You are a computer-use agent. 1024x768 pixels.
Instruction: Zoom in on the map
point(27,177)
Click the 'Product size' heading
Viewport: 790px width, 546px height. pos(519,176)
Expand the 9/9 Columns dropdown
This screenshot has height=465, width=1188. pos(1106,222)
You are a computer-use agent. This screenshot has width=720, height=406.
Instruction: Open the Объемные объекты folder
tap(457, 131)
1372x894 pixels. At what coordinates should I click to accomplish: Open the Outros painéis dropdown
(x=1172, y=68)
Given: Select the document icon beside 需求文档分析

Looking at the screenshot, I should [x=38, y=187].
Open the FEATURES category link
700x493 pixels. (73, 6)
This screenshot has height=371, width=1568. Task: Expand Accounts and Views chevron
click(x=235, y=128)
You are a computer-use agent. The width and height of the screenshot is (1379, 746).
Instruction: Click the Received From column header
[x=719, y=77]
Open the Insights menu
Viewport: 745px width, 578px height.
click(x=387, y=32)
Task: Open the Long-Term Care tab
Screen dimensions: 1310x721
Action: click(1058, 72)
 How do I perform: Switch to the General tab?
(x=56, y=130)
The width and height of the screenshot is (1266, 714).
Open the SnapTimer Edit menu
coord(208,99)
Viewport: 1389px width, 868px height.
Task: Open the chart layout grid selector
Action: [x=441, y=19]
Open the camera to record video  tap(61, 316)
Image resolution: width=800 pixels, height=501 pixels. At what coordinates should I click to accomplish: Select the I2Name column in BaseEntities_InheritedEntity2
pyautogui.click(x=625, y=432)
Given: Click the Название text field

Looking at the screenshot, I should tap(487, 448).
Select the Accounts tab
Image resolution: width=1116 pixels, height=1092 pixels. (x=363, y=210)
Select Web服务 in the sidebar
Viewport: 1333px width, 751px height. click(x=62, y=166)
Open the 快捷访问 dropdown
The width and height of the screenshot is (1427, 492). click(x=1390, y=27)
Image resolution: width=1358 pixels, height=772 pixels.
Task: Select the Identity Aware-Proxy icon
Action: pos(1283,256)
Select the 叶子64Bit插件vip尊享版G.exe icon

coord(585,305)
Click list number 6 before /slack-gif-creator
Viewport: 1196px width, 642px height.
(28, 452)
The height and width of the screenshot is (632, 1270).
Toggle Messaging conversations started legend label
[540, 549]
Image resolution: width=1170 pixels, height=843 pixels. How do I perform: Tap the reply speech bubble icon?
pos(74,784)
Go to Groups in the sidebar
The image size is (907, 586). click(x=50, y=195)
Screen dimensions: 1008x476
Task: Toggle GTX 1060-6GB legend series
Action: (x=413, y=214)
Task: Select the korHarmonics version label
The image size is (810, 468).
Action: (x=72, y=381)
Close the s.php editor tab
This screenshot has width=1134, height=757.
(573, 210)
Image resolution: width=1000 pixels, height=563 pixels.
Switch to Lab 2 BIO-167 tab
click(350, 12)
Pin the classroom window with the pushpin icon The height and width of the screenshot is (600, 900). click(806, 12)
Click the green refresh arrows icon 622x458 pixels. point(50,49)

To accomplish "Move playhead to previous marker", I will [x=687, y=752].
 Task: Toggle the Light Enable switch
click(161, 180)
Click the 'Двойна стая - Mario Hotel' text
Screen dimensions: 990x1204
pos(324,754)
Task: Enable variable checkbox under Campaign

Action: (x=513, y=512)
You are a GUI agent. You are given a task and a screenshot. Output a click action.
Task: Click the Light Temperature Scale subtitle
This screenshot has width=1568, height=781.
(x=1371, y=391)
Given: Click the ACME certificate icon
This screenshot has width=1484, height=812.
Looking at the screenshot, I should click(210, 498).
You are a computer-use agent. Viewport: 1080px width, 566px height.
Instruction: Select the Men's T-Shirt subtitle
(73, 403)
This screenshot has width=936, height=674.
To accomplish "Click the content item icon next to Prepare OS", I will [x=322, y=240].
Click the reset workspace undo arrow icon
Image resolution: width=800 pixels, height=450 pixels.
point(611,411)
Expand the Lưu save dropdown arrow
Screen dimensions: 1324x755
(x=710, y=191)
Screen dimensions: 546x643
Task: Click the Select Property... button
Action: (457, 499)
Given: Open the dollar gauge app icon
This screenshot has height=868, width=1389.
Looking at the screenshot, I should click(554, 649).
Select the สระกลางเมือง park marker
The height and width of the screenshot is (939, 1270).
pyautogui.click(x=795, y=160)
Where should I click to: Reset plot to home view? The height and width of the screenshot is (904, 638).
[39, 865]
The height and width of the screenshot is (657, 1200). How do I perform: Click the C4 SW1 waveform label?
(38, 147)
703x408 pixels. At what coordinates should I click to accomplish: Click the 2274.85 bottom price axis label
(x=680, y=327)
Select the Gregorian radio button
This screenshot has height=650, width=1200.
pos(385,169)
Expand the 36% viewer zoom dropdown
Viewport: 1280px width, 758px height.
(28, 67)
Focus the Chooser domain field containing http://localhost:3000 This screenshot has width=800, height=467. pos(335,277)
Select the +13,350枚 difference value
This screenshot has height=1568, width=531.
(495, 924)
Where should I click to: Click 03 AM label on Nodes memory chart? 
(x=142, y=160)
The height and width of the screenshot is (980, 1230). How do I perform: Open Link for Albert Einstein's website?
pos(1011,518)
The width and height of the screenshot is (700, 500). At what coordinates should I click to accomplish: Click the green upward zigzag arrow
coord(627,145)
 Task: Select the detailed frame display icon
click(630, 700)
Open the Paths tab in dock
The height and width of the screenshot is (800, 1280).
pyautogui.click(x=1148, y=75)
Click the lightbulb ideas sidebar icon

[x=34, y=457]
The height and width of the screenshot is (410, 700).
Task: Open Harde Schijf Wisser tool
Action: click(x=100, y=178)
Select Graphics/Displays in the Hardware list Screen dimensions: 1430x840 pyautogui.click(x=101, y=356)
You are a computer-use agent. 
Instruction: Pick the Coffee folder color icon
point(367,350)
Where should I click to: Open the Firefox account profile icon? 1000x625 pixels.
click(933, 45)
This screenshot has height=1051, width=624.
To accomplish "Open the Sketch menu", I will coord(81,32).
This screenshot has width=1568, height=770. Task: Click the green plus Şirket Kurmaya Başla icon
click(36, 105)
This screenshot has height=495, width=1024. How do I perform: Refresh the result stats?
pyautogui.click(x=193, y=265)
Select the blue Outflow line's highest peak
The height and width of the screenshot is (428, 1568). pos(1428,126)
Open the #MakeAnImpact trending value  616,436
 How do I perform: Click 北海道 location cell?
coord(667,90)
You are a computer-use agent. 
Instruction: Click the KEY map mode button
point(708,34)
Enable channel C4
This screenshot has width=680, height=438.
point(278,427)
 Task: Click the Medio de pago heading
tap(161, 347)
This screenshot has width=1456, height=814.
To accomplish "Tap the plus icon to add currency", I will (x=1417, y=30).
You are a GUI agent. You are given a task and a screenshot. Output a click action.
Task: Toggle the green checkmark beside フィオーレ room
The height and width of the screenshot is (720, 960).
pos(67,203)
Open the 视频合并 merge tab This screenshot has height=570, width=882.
------
Task brief >> From the records above, extract everything verbatim.

Task response >>
You are a computer-use agent. 1024x768 pixels.
Instruction: Zoom in on the map
point(27,177)
Click the 'Product size' heading
Viewport: 790px width, 546px height. pos(519,176)
Expand the 9/9 Columns dropdown
This screenshot has height=465, width=1188. pos(1106,222)
You are a computer-use agent. This screenshot has width=720, height=406.
Instruction: Open the Объемные объекты folder
tap(457, 131)
1372x894 pixels. At what coordinates should I click to accomplish: Open the Outros painéis dropdown
(x=1172, y=68)
Given: Select the document icon beside 需求文档分析

Looking at the screenshot, I should [x=38, y=187].
Open the FEATURES category link
700x493 pixels. (73, 6)
This screenshot has height=371, width=1568. Task: Expand Accounts and Views chevron
click(x=235, y=128)
You are a computer-use agent. The width and height of the screenshot is (1379, 746).
Instruction: Click the Received From column header
[x=719, y=77]
Open the Insights menu
Viewport: 745px width, 578px height.
click(x=387, y=32)
Task: Open the Long-Term Care tab
Screen dimensions: 1310x721
Action: click(1058, 72)
 How do I perform: Switch to the General tab?
(x=56, y=130)
The width and height of the screenshot is (1266, 714).
Open the SnapTimer Edit menu
coord(208,99)
Viewport: 1389px width, 868px height.
Task: Open the chart layout grid selector
Action: [x=441, y=19]
Open the camera to record video  tap(61, 316)
Image resolution: width=800 pixels, height=501 pixels. At what coordinates should I click to accomplish: Select the I2Name column in BaseEntities_InheritedEntity2
pyautogui.click(x=625, y=432)
Given: Click the Название text field

Looking at the screenshot, I should tap(487, 448).
Select the Accounts tab
Image resolution: width=1116 pixels, height=1092 pixels. (x=363, y=210)
Select Web服务 in the sidebar
Viewport: 1333px width, 751px height. click(x=62, y=166)
Open the 快捷访问 dropdown
The width and height of the screenshot is (1427, 492). click(x=1390, y=27)
Image resolution: width=1358 pixels, height=772 pixels.
Task: Select the Identity Aware-Proxy icon
Action: pos(1283,256)
Select the 叶子64Bit插件vip尊享版G.exe icon

coord(585,305)
Click list number 6 before /slack-gif-creator
Viewport: 1196px width, 642px height.
(28, 452)
The height and width of the screenshot is (632, 1270).
Toggle Messaging conversations started legend label
[540, 549]
Image resolution: width=1170 pixels, height=843 pixels. How do I perform: Tap the reply speech bubble icon?
pos(74,784)
Go to Groups in the sidebar
The image size is (907, 586). click(x=50, y=195)
Screen dimensions: 1008x476
Task: Toggle GTX 1060-6GB legend series
Action: (x=413, y=214)
Task: Select the korHarmonics version label
The image size is (810, 468).
Action: (x=72, y=381)
Close the s.php editor tab
This screenshot has width=1134, height=757.
(573, 210)
Image resolution: width=1000 pixels, height=563 pixels.
Switch to Lab 2 BIO-167 tab
click(350, 12)
Pin the classroom window with the pushpin icon The height and width of the screenshot is (600, 900). click(806, 12)
Click the green refresh arrows icon 622x458 pixels. point(50,49)

To accomplish "Move playhead to previous marker", I will [x=687, y=752].
 Task: Toggle the Light Enable switch
click(161, 180)
Click the 'Двойна стая - Mario Hotel' text
Screen dimensions: 990x1204
pos(324,754)
Task: Enable variable checkbox under Campaign

Action: (x=513, y=512)
You are a GUI agent. You are given a task and a screenshot. Output a click action.
Task: Click the Light Temperature Scale subtitle
This screenshot has width=1568, height=781.
(x=1371, y=391)
Given: Click the ACME certificate icon
This screenshot has width=1484, height=812.
Looking at the screenshot, I should click(210, 498).
You are a computer-use agent. Viewport: 1080px width, 566px height.
Instruction: Select the Men's T-Shirt subtitle
(73, 403)
This screenshot has width=936, height=674.
To accomplish "Click the content item icon next to Prepare OS", I will [x=322, y=240].
Click the reset workspace undo arrow icon
Image resolution: width=800 pixels, height=450 pixels.
point(611,411)
Expand the Lưu save dropdown arrow
Screen dimensions: 1324x755
(x=710, y=191)
Screen dimensions: 546x643
Task: Click the Select Property... button
Action: (457, 499)
Given: Open the dollar gauge app icon
This screenshot has height=868, width=1389.
Looking at the screenshot, I should click(554, 649).
Select the สระกลางเมือง park marker
The height and width of the screenshot is (939, 1270).
pyautogui.click(x=795, y=160)
Where should I click to: Reset plot to home view? The height and width of the screenshot is (904, 638).
[39, 865]
The height and width of the screenshot is (657, 1200). How do I perform: Click the C4 SW1 waveform label?
(38, 147)
703x408 pixels. At what coordinates should I click to accomplish: Click the 2274.85 bottom price axis label
(x=680, y=327)
Select the Gregorian radio button
This screenshot has height=650, width=1200.
pos(385,169)
Expand the 36% viewer zoom dropdown
Viewport: 1280px width, 758px height.
(28, 67)
Focus the Chooser domain field containing http://localhost:3000 This screenshot has width=800, height=467. pos(335,277)
Select the +13,350枚 difference value
This screenshot has height=1568, width=531.
(495, 924)
Where should I click to: Click 03 AM label on Nodes memory chart? 
(x=142, y=160)
The height and width of the screenshot is (980, 1230). How do I perform: Open Link for Albert Einstein's website?
pos(1011,518)
The width and height of the screenshot is (700, 500). At what coordinates should I click to accomplish: Click the green upward zigzag arrow
coord(627,145)
 Task: Select the detailed frame display icon
click(630, 700)
Open the Paths tab in dock
The height and width of the screenshot is (800, 1280).
pyautogui.click(x=1148, y=75)
Click the lightbulb ideas sidebar icon

[x=34, y=457]
The height and width of the screenshot is (410, 700).
Task: Open Harde Schijf Wisser tool
Action: click(x=100, y=178)
Select Graphics/Displays in the Hardware list Screen dimensions: 1430x840 pyautogui.click(x=101, y=356)
You are a computer-use agent. 
Instruction: Pick the Coffee folder color icon
point(367,350)
Where should I click to: Open the Firefox account profile icon? 1000x625 pixels.
click(933, 45)
This screenshot has height=1051, width=624.
To accomplish "Open the Sketch menu", I will coord(81,32).
This screenshot has width=1568, height=770. Task: Click the green plus Şirket Kurmaya Başla icon
click(36, 105)
This screenshot has height=495, width=1024. How do I perform: Refresh the result stats?
pyautogui.click(x=193, y=265)
Select the blue Outflow line's highest peak
The height and width of the screenshot is (428, 1568). pos(1428,126)
Open the #MakeAnImpact trending value  616,436
 How do I perform: Click 北海道 location cell?
coord(667,90)
You are a computer-use agent. 
Instruction: Click the KEY map mode button
point(708,34)
Enable channel C4
This screenshot has width=680, height=438.
point(278,427)
 Task: Click the Medio de pago heading
tap(161, 347)
This screenshot has width=1456, height=814.
To accomplish "Tap the plus icon to add currency", I will (x=1417, y=30).
You are a GUI agent. You are given a task and a screenshot. Output a click action.
Task: Toggle the green checkmark beside フィオーレ room
The height and width of the screenshot is (720, 960).
pos(67,203)
Open the 视频合并 merge tab This screenshot has height=570, width=882.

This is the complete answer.